Many of us do not have the ability to perhaps cover all the living costs of the clergy, but why not the water, or electricity, internet, or gas bill?  Most utility companies can easily send a bill to a different address - why not give them yours?  What about repairs?  Are there repairs that can be done over a weekend (or several) that you can contribute labor or materials to?

Transportation

European clergy can often get by on public transportation but US, Australian, and African clergy need personal vehicles.  Ask Father if he needs money for gas or for oil changes.  As with the house repairs, ask if there are car repairs you can help with.  You can also provide transportation to the airport so that they don't have to pay for parking.  That gives them time to say their Office while you drive and/or you can utilize some precious private time to ask questions or seek counsel/direction.
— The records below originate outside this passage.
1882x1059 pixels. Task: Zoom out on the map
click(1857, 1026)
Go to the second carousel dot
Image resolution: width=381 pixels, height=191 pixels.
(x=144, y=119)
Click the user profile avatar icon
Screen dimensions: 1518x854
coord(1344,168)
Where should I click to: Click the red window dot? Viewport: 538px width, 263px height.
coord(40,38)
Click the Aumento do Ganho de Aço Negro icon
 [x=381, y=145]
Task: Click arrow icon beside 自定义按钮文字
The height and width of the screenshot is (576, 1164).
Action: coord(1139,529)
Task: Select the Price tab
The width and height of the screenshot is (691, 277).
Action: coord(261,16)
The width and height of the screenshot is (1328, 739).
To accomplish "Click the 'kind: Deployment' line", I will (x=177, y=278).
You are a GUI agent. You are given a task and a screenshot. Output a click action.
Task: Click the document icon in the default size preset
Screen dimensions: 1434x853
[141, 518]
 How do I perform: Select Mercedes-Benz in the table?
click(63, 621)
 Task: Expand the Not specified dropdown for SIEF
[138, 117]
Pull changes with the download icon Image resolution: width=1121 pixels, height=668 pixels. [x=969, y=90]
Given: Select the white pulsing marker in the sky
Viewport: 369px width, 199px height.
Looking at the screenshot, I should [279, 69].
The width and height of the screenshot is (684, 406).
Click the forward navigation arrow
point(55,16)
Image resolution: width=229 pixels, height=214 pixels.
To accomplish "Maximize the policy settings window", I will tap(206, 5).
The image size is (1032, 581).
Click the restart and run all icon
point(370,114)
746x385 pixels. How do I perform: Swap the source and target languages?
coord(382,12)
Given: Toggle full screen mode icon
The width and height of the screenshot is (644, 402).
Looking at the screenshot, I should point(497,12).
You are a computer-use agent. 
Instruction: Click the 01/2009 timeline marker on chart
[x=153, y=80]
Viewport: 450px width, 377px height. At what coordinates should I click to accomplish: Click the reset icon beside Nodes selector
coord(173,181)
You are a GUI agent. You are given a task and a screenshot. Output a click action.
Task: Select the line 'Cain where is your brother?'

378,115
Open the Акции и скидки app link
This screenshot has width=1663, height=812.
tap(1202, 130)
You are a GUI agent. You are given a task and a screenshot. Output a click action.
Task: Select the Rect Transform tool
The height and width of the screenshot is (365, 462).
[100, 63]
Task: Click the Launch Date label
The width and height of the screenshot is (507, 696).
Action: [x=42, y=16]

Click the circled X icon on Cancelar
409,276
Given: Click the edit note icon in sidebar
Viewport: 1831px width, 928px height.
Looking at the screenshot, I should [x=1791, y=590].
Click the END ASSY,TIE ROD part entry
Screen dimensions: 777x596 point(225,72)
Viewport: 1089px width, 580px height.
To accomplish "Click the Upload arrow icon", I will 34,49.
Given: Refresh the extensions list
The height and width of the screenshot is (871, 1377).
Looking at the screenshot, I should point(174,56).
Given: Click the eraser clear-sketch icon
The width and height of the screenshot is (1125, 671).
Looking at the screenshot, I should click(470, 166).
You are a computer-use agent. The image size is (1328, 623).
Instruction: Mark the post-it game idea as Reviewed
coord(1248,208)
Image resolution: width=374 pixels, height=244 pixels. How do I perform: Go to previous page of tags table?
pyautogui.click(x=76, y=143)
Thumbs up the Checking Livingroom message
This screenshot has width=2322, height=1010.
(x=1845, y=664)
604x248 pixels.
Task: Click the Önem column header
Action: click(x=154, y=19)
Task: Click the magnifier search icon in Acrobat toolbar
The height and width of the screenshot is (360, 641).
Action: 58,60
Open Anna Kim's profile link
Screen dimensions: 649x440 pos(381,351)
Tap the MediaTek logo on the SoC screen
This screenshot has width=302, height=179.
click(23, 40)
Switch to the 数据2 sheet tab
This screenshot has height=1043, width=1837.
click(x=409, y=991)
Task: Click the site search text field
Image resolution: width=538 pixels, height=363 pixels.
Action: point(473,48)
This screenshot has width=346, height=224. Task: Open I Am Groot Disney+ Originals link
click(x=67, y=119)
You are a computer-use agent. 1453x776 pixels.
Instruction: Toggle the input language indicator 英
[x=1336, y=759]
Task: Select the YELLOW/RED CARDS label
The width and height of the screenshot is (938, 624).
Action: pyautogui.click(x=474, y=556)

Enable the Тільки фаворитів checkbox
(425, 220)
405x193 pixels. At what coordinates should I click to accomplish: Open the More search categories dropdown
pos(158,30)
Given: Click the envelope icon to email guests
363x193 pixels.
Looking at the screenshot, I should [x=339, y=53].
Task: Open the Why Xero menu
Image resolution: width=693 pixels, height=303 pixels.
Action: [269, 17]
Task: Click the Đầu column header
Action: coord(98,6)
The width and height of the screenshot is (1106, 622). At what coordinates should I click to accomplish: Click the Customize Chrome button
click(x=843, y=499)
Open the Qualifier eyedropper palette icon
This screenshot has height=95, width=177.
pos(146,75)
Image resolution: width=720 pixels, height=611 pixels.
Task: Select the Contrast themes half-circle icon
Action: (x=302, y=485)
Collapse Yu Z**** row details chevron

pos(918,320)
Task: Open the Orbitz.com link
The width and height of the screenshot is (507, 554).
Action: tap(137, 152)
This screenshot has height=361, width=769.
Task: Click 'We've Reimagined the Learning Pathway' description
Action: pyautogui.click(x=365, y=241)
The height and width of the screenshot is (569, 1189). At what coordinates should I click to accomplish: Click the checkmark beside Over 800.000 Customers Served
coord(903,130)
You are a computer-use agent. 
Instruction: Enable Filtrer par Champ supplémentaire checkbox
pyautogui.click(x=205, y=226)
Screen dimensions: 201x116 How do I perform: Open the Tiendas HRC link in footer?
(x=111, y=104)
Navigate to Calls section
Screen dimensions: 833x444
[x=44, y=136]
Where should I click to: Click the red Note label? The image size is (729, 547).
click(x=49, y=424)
Food, clothing, shelter, and transportation are the bare minimum that the clergy need in order to service us and provide for their own support.  Whenever priests provide a service you should be in the habit of handing them some kind of compensation, be it money, food, etc.  This is not because the sacraments "cost" but because the laborer is worthy of his hire.  Did Father bless some things for you?  Did he take some time to counsel you on a problem?  Grace your home for a meal?  Enthrone the Sacred Heart?  Make it a normal habit to always be giving Father something, or asking what he needs.

This is to say nothing of Mass stipends, perhaps the most valuable investment you can make while alive.  Have Masses offered for the faithful departed, for your own conversion, for your enemies, for all who have claim on your prayers.  In all my travels I find that very rarely are clergy "all booked up" when it comes to Mass stipends.  You will surely regret these missed "investment opportunities" on your deathbed, especially if your spare change went for the little nothings of this world instead.

Be Proactive

Ask Father what his medium and short term projects and plans are.  Ask what the long term projects are.  Be involved, don't wait for him to ask, and most importantly, don't think that "someone else has it handled."  That "someone else" is you.

Remember Our Lord sitting outside the Temple watching people throw money into the collection and calling attention to the widow's mite.  Our Lord notes that she gave not out of her abundance, but out of her necessity.  Is it not certain that Our Lord matched or exceeded her generosity?  Do we dare to see if Our Lord will be faithful to us?  Or have our hearts grown too cold to even try?

There's no better time in this season, in the fleeting moments before Our Lord ascends to the Father, while the bridegroom is still with us, to find out.

Stephen Heiner

Stephen lives in Paris, France, where he attends Mass celebrated by the clergy of the IMBC. He founded True Restoration in 2006.